*Problem statement*: From the line that includes "The image size is (322, 200)." to the last line of the records that follow, copy every line exactly and nothing more, omitting pictures.

(Records contained in a dataset)
=-=-=-=-=

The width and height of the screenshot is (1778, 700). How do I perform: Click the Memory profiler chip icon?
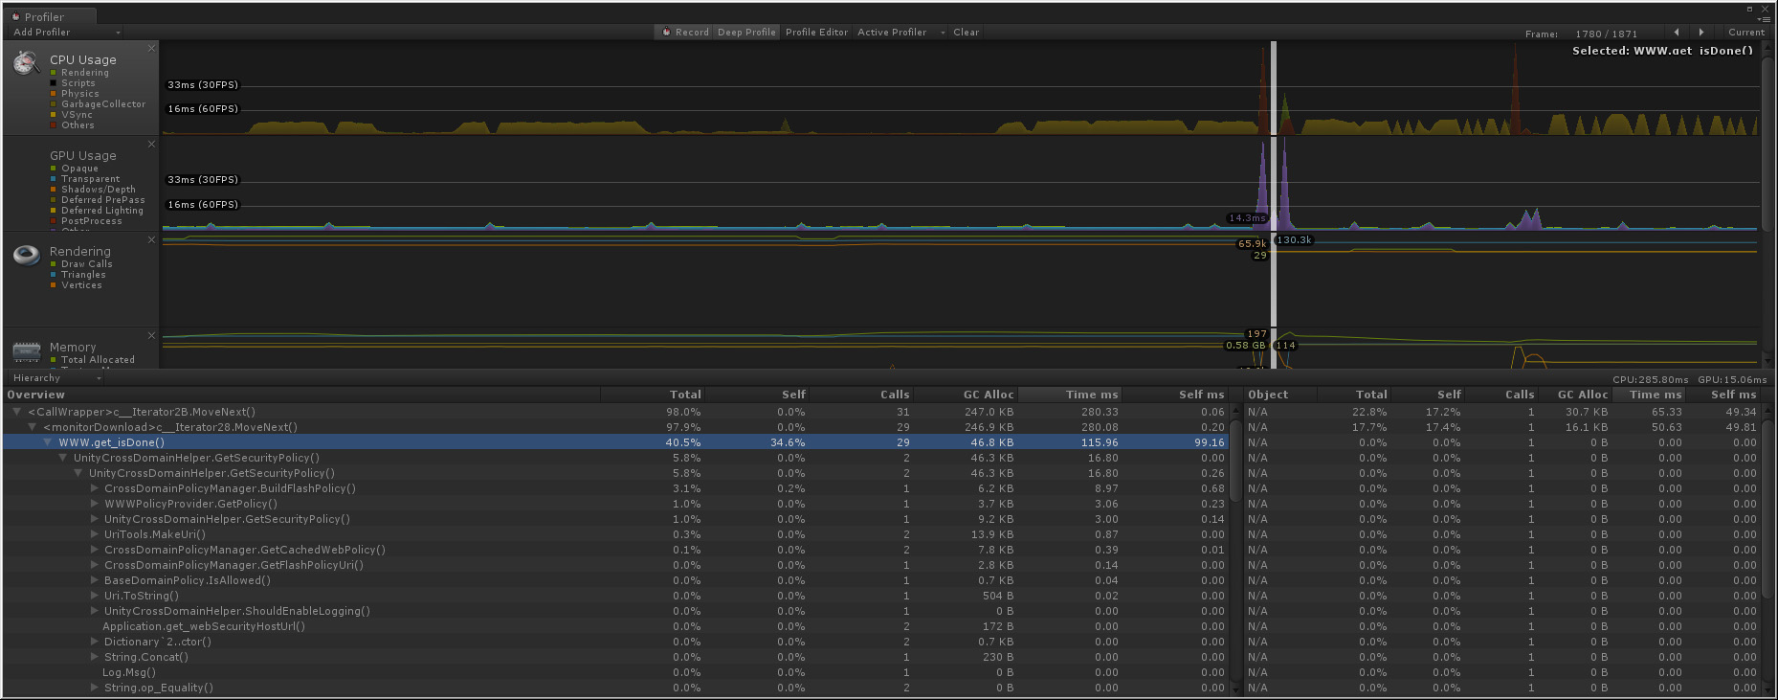click(x=26, y=351)
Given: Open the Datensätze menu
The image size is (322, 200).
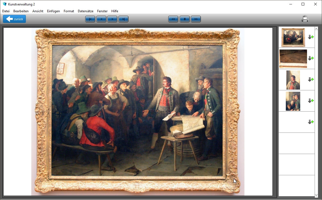Looking at the screenshot, I should (85, 11).
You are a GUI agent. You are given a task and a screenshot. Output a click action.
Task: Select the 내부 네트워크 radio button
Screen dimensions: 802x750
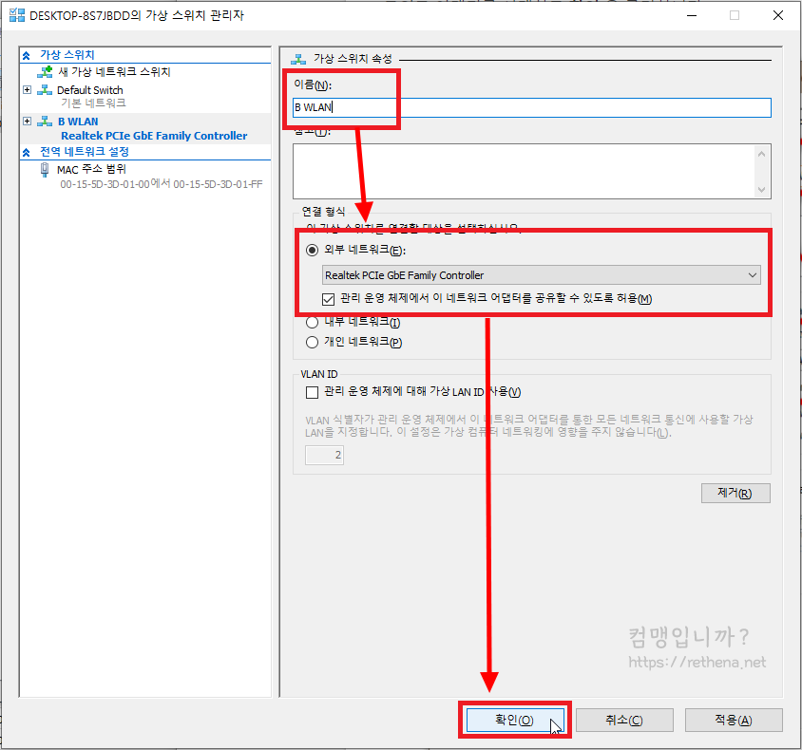click(x=313, y=322)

=-=-=-=-=

*Result of the exercise*:
The image size is (322, 200).
Looking at the screenshot, I should (85, 11).
You are a GUI agent. You are given a task and a screenshot. Output a click action.
Task: Select the 내부 네트워크 radio button
Screen dimensions: 802x750
click(x=313, y=322)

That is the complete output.